* **Requirement**:
Pull every line containing the word "will" out of the material below.

··········

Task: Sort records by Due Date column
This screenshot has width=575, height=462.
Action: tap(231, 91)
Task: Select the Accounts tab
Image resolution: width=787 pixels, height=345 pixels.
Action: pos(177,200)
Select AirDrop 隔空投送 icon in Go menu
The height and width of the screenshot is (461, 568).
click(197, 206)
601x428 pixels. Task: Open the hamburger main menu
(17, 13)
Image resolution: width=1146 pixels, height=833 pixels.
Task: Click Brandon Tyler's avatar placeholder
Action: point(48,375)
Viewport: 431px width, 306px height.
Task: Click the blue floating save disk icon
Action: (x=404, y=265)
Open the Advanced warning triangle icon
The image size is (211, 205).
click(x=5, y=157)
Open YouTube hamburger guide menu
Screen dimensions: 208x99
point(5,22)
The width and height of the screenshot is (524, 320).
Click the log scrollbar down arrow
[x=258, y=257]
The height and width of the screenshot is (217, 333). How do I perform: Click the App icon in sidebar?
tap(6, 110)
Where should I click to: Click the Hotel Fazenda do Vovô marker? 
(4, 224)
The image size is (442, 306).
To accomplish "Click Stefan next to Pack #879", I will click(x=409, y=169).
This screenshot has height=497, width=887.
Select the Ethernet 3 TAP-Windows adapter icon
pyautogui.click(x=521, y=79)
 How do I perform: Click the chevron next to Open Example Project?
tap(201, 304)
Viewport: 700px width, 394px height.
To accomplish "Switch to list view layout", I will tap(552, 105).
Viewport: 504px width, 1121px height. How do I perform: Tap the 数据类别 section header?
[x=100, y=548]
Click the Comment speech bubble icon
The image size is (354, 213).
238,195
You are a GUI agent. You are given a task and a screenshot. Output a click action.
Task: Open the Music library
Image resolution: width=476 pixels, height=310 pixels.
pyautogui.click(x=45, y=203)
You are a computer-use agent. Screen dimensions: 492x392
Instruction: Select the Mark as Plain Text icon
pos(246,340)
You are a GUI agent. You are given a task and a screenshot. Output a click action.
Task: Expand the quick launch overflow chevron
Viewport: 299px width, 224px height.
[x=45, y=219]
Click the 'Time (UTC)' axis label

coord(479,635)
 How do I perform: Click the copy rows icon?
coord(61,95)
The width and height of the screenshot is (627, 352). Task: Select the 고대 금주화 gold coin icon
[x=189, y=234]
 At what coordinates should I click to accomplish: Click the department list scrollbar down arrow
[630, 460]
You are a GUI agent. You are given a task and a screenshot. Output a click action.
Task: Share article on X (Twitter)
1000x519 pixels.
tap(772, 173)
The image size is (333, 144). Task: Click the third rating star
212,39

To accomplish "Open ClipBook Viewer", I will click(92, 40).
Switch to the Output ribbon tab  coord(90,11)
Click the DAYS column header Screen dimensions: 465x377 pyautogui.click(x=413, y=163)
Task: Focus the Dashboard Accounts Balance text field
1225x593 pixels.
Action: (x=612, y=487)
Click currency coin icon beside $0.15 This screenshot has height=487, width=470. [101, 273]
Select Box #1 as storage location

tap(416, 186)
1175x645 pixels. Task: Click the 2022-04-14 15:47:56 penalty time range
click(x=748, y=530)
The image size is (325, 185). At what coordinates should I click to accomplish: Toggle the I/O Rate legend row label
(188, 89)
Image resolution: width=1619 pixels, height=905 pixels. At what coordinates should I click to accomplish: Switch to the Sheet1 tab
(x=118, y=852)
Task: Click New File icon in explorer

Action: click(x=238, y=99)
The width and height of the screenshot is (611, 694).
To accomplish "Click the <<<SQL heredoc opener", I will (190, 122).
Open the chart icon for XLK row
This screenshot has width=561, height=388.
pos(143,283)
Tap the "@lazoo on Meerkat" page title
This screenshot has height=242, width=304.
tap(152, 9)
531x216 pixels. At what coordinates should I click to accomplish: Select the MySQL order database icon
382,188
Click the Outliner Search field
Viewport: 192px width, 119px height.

··········

* **Task answer**:
To accomplish "Click Stefan next to Pack #879", I will click(x=409, y=169).
To accomplish "Switch to list view layout", I will tap(552, 105).
To accomplish "Open ClipBook Viewer", I will click(92, 40).
To accomplish "Click the <<<SQL heredoc opener", I will (190, 122).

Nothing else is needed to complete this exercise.